- REQUIRED ACTION
Please find every line below that includes "first" and report how many there are. Nothing else is needed.

Collected data entries:
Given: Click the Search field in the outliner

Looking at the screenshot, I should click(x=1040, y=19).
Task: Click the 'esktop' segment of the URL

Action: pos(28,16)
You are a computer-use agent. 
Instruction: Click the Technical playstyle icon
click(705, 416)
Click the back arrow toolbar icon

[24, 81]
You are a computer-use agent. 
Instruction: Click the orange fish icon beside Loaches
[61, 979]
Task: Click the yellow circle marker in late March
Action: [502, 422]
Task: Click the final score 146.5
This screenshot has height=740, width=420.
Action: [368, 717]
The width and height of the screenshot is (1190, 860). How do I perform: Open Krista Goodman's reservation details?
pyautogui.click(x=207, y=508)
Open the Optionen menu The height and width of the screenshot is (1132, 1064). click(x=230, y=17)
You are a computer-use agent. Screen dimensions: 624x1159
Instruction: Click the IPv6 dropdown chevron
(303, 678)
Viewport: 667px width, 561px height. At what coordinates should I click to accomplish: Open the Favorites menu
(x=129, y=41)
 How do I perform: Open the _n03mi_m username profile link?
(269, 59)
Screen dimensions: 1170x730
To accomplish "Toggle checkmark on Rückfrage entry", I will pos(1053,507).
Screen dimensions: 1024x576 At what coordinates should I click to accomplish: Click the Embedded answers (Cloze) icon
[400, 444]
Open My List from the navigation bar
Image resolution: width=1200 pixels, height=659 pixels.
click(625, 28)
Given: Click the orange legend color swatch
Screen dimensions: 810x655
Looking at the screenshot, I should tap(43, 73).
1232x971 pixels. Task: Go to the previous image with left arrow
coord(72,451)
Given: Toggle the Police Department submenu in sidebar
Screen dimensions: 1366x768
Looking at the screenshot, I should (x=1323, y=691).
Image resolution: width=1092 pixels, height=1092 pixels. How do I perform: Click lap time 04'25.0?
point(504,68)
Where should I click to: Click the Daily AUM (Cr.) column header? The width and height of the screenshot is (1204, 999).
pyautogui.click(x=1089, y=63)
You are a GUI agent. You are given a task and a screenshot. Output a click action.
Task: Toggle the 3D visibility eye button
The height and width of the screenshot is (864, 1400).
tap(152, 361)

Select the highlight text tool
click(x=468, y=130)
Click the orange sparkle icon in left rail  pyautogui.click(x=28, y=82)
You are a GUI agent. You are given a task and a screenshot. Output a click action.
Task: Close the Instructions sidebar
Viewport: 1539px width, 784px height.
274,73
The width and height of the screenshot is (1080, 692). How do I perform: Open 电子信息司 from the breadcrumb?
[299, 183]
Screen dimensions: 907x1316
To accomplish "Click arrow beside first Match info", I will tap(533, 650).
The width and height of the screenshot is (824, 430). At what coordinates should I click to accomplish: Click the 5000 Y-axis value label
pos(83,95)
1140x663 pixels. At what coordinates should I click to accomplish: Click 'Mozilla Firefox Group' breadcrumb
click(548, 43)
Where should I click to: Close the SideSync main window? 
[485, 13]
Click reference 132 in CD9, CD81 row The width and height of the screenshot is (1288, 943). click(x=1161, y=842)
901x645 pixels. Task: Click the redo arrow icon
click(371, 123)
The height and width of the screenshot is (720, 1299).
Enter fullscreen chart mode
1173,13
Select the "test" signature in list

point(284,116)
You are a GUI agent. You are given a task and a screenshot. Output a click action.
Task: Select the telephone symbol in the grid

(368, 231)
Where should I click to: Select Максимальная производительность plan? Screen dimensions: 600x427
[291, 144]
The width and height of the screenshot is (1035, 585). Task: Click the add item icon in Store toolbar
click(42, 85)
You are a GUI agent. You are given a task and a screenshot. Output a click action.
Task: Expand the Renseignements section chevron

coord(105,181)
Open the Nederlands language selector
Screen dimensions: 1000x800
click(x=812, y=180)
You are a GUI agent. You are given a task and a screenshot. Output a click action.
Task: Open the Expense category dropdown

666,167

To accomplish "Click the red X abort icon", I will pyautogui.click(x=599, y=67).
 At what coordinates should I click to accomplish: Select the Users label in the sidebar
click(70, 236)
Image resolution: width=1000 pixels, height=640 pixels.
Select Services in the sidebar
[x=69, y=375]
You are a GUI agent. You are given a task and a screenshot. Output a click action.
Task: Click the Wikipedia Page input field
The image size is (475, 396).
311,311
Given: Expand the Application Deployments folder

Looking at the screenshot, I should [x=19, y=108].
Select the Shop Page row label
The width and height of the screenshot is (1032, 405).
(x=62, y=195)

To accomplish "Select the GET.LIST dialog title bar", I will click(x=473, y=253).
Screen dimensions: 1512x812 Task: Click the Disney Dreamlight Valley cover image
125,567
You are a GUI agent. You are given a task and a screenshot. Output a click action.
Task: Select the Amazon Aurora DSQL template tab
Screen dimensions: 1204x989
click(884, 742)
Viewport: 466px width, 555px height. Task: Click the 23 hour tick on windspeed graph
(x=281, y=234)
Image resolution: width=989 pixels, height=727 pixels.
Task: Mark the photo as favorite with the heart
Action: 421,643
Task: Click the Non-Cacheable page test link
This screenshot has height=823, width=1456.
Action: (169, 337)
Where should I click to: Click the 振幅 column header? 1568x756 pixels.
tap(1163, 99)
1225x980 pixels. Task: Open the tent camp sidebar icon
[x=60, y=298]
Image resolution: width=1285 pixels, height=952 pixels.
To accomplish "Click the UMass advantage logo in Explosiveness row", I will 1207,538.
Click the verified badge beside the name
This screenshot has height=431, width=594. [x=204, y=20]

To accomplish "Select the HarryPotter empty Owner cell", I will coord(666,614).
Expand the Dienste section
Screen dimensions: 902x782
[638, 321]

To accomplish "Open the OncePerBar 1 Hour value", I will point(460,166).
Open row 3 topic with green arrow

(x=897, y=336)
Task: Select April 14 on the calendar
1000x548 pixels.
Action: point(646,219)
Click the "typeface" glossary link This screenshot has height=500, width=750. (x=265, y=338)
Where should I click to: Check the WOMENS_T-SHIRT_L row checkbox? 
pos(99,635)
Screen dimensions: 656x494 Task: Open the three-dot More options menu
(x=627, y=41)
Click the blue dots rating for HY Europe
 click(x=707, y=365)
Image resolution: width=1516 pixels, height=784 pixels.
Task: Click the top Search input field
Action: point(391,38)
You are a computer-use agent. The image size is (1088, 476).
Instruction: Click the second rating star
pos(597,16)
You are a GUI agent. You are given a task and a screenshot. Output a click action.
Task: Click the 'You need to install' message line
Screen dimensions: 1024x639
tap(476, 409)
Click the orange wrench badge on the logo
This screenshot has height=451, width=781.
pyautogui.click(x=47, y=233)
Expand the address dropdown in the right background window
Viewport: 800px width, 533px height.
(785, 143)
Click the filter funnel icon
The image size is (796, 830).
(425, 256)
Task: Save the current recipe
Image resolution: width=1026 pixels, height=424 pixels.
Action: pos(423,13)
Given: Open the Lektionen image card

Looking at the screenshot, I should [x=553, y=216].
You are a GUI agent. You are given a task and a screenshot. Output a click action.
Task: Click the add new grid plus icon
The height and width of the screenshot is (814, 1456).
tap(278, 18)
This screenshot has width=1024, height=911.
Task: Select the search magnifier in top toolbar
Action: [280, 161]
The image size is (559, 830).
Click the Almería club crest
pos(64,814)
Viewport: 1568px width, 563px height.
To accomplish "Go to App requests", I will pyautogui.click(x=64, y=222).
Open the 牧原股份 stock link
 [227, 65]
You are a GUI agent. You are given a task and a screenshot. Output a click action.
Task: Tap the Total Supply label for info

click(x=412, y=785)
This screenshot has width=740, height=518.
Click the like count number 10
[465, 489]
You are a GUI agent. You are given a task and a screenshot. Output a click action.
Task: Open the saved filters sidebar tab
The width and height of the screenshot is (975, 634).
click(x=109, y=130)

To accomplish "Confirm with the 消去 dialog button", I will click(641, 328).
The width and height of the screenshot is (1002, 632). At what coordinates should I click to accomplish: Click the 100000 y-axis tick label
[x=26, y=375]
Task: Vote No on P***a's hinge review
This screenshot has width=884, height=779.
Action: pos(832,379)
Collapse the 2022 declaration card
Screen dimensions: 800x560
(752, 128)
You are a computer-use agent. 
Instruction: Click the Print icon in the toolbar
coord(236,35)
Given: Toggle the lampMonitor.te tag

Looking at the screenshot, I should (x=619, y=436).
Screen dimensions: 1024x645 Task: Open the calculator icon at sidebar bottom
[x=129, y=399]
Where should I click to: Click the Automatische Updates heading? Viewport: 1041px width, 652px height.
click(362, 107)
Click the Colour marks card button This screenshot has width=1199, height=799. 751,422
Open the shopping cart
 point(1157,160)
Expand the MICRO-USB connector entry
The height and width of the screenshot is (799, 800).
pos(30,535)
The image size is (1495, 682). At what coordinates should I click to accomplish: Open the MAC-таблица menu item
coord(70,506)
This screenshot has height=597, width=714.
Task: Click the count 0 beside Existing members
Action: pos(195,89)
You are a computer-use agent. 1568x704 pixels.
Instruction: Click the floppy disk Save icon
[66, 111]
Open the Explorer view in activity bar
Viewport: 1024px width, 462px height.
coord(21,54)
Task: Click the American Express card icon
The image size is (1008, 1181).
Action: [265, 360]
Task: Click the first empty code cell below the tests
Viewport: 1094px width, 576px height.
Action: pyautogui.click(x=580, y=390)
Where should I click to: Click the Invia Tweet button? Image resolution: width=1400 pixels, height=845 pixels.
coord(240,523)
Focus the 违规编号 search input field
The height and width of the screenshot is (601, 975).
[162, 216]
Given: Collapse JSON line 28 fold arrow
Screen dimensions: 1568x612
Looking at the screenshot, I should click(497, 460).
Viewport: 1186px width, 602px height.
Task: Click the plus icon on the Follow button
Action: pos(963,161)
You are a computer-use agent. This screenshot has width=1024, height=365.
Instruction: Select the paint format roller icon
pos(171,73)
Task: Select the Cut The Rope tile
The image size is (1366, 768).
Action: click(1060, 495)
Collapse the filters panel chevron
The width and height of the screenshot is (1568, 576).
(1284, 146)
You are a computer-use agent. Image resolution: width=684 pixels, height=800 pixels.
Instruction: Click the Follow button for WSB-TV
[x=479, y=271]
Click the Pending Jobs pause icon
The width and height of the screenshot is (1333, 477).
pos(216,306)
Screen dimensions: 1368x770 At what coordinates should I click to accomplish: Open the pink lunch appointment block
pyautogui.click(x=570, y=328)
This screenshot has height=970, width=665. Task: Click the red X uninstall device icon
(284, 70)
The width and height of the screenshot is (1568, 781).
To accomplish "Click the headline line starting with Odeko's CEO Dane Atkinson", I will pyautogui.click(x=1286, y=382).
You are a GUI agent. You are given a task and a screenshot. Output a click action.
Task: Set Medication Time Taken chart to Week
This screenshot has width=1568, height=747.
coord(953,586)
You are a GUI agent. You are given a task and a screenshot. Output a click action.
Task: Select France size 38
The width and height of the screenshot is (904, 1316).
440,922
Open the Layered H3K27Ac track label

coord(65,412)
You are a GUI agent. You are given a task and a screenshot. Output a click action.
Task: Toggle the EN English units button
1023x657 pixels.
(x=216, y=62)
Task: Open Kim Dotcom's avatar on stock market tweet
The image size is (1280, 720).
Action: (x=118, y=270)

- WRITTEN SOLUTION
2